TEXT TO READ:
_ _ _ _
Hi,
On 2021-02-10 08:02:17 +0530, Amit Kapila wrote:
> On Wed, Feb 10, 2021 at 12:08 AM Robert Haas <robertmhaas@gmail.com> wrote:
> >
> > On Tue, Feb 9, 2021 at 6:57 AM Amit Kapila <amit.kapila16@gmail.com> wrote:
> > > I think similar happens without any of the work done in PG-14 as well
> > > if we restart the apply worker before the commit completes on the
> > > subscriber. After the restart, we will send the start_decoding_at
> > > point based on some previous commit which will make publisher send the
> > > entire transaction again. I don't think restart of WAL sender or WAL
> > > receiver is such a common thing. It can only happen due to some bug in
> > > code or user wishes to stop the nodes or some crash happened.
> >
> > Really? My impression is that the logical replication protocol is
> > supposed to be designed in such a way that once a transaction is
> > successfully confirmed, it won't be sent again. Now if something is
> > not confirmed then it has to be sent again. But if it is confirmed
> > then it shouldn't happen.
Correct.
> If by successfully confirmed, you mean that once the subscriber node
> has received, it won't be sent again then as far as I know that is not
> true. We rely on the flush location sent by the subscriber to advance
> the decoding locations. We update the flush locations after we apply
> the transaction's commit successfully. Also, after the restart, we use
> the replication origin's last flush location as a point from where we
> need the transactions and the origin's progress is updated at commit
> time.
That's not quite right. Yes, the flush location isn't guaranteed to be
updated at that point, but a replication client will send the last
location they've received and successfully processed, and that has to
*guarantee* that they won't receive anything twice, or miss
something. Otherwise you've broken the protocol.
Greetings,
Andres Freund
_ _ _ _
WRITTEN INSTRUCTION A: Arrange everything in the listing from the line containing "Viewport: 1456px width, 823px" down to the line containing "coord(326,377)" as a numbered list, omitting blank lines.
_ _ _ _
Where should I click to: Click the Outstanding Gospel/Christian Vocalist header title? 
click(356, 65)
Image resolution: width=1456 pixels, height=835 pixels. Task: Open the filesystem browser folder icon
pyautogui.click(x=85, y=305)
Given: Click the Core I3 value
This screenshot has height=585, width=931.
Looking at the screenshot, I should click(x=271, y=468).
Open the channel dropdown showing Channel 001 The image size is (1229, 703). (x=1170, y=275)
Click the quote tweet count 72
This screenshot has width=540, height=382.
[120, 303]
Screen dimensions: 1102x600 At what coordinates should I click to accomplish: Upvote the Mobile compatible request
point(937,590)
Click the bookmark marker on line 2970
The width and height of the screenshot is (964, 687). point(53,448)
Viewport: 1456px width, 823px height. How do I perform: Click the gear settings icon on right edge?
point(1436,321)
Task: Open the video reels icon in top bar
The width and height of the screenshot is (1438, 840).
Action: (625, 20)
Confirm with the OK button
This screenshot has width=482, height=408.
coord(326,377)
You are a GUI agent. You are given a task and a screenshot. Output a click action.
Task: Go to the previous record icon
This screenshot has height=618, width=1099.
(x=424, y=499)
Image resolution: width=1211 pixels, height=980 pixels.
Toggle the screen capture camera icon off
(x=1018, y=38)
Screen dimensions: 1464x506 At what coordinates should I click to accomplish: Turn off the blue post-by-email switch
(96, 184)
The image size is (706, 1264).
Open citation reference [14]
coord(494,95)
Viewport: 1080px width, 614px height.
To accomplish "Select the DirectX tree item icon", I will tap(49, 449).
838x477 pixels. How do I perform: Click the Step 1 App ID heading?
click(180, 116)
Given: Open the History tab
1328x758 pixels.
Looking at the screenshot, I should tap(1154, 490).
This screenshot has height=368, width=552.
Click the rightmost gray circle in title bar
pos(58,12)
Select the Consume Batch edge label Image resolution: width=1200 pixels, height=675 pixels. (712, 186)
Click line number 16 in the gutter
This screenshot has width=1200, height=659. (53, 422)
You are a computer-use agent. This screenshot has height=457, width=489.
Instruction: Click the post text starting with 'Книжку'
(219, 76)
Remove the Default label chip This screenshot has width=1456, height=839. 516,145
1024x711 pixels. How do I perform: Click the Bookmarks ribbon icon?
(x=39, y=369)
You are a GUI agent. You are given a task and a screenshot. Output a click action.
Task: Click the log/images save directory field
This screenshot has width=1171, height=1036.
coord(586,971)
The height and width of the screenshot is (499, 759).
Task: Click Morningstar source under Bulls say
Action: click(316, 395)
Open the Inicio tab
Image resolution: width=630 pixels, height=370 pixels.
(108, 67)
_ _ _ _
WRITTEN INSTRUCTION B: In the replication thread, when are the flush locations updated?

EXERCISE SOLUTION A:
1. Viewport: 1456px width, 823px height. How do I perform: Click the gear settings icon on right edge?
2. point(1436,321)
3. Task: Open the video reels icon in top bar
4. The width and height of the screenshot is (1438, 840).
5. Action: (625, 20)
6. Confirm with the OK button
7. This screenshot has width=482, height=408.
8. coord(326,377)

EXERCISE SOLUTION B: They are updated after the transaction's commit is applied successfully.